[Opening Passage to read section]
# How to enter top UK universities: 3 mistakes and 3 tips

We share a few anonymous stories how students succeeded or failed to enter top UK universities for maths degrees. We assume that our readers are familiar with our summary about top UK universities and maths entrance exams. This picture is only a rough guide:

Mistake 1: a late start in exam preparations.

Surprisingly many students ask us to help just about a week before their exams. It is good that these students try hard to submit as many homework problems from our distance courses as they can. It turns out that some of these late students are actually rather strong in mathematics. However, a week or a month seems insufficient, simply because learning deep maths concepts often takes months and even years. Many late students unfortunately fail.

Tip 1: try a similar real exam in advance.

The top UK universities for maths degrees (Cambridge, Oxford, Warwick, Imperial) usually give their candidates only one chance to gain a good grade at their entrance exams. For instance, Oxford selects candidates for interview in December by their results in a MAT paper that can be taken only in November.

We taught a strong Oxford candidate who couldn’t complete MAT for personal reasons that emerged on the exam day. However, the student gained a grade 1 in the harder STEP I exam earlier in June. So Oxford admissions tutors happily accepted this grade 1 in STEP I instead of MAT and invited the student to the interview. The student successfully entered Oxford.

Mistake 2: are personal statements important?

Another our student was preparing for a MAT paper, but submitted only few first homework problems from our course. About 2 weeks before the exam, the student e-mailed us their personal statement and asked for our opinion. The statement seemed brilliant, though we are not experts in assessing personal statements. However, by our past experience, a better progress in our course was needed to succeed in MAT. So we encouraged the student to focus on their MAT preparations. Unfortunately, it was a bit too late in this case.
[Closing Passage to read section]
[Opening Given material section]
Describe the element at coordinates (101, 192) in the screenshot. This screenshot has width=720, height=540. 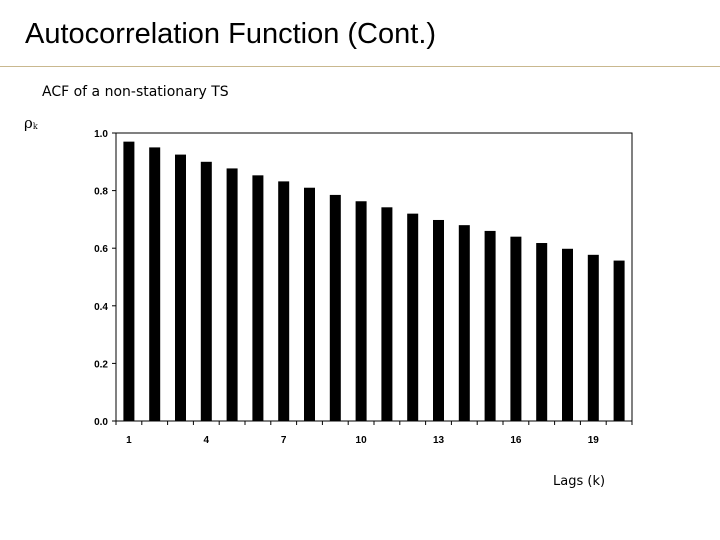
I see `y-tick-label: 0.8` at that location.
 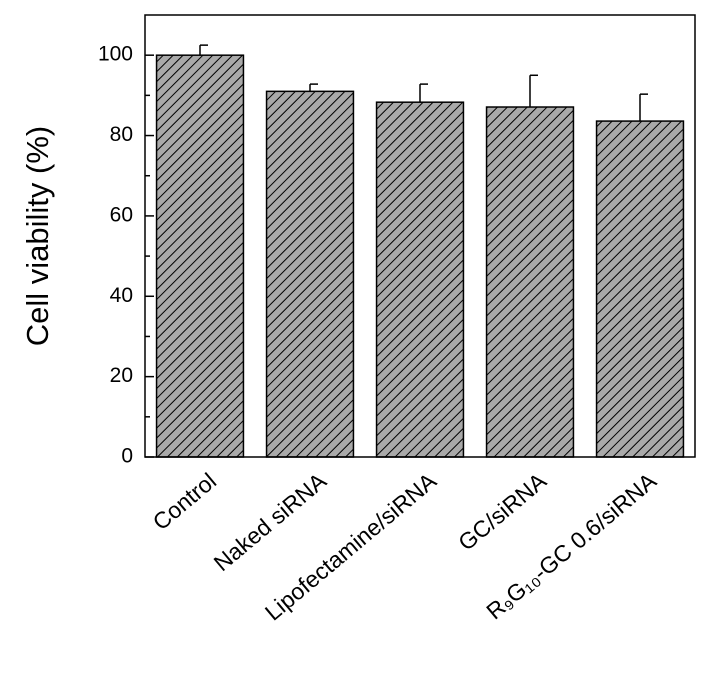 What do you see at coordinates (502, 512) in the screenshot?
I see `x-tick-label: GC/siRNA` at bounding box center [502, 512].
[Closing Given material section]
*Tasks and exercises*
a. In the article on entering top UK universities, which exam did the Oxford candidate who could not complete the MAT earn a grade 1 in?
b. Reproduce the passage of the article on entering top UK universities between "Mistake 1: a" and "exam in advance.", inclusive.
c. Carry on the article about entering top UK universities from the point where it ends.

*Results*
a. STEP I

b.
Mistake 1: a late start in exam preparations.

Surprisingly many students ask us to help just about a week before their exams. It is good that these students try hard to submit as many homework problems from our distance courses as they can. It turns out that some of these late students are actually rather strong in mathematics. However, a week or a month seems insufficient, simply because learning deep maths concepts often takes months and even years. Many late students unfortunately fail.

Tip 1: try a similar real exam in advance.

c.
Tip 2: focus on maths exam preparations.

University admissions tutors are often lecturers or professors who are pretty busy with their research and teaching. Moreover, mathematicians actually prefer an objective selection that is based on already gained results in real challenges. Shortly, you could outline your achievements (as a bullet point list) in maths competitions such as challenges by the UK Mathematics Trust. It seems worth spending much more time (95% or 99%) on training for proper challenges and entrance exams that bring long-lasting rewards.

Our students tell us about (and often thank us for) their success in the British Mathematics Olympiad, Senior Team Challenges and Senior Kangaroo Challenges despite we run distance courses only for entrance exams such as STEP, MAT papers and Oxbridge interviews. Smart students consider any serious olympiads or challenges as extra opportunities to practice problem-solving skills in non-standard situations beyond the school curriculum.

Mistake 3: over-estimating your own potential.

A few years ago one year 12 student gained a diploma in the maths competition at our summer school for maths candidates to top universities. Later the student applied to Oxford and decided to independently prepare for a MAT paper without taking our first distance course. Unfortunately, the application was unsuccessful. Then the student took a gap year, applied to Cambridge and completed our 4 courses for Oxbridge interviews and 3 STEP exams. This second attempt was better: a grade S in both STEP II and III, and a place at Cambridge.

Tip 3: learn from past mistakes of others.

Many people learn much more from mistakes than from successes (if it’s not fatally late). Watch this brilliant show by one over-optimistic hopeful who didn’t properly prepare for a challenge. If you would like to feel better after exams, hopefully you know what to do now.

• Riddle 2: find the largest number consisting of only 3 symbols: 9, 9, 9.
• How to submit: to write your full answer, simply submit a comment.
• Hint: justify that your answer is the largest number among few alternatives.
• Warning: maths isn’t about recipes, but requires thinking “outside the box”.
• Restriction: only the first fully correct public answer will be rewarded.
• Prize: free 1-year access to one of our interactive web tutorials.
• Update: after attempts 1 and 2, the answer has been explained.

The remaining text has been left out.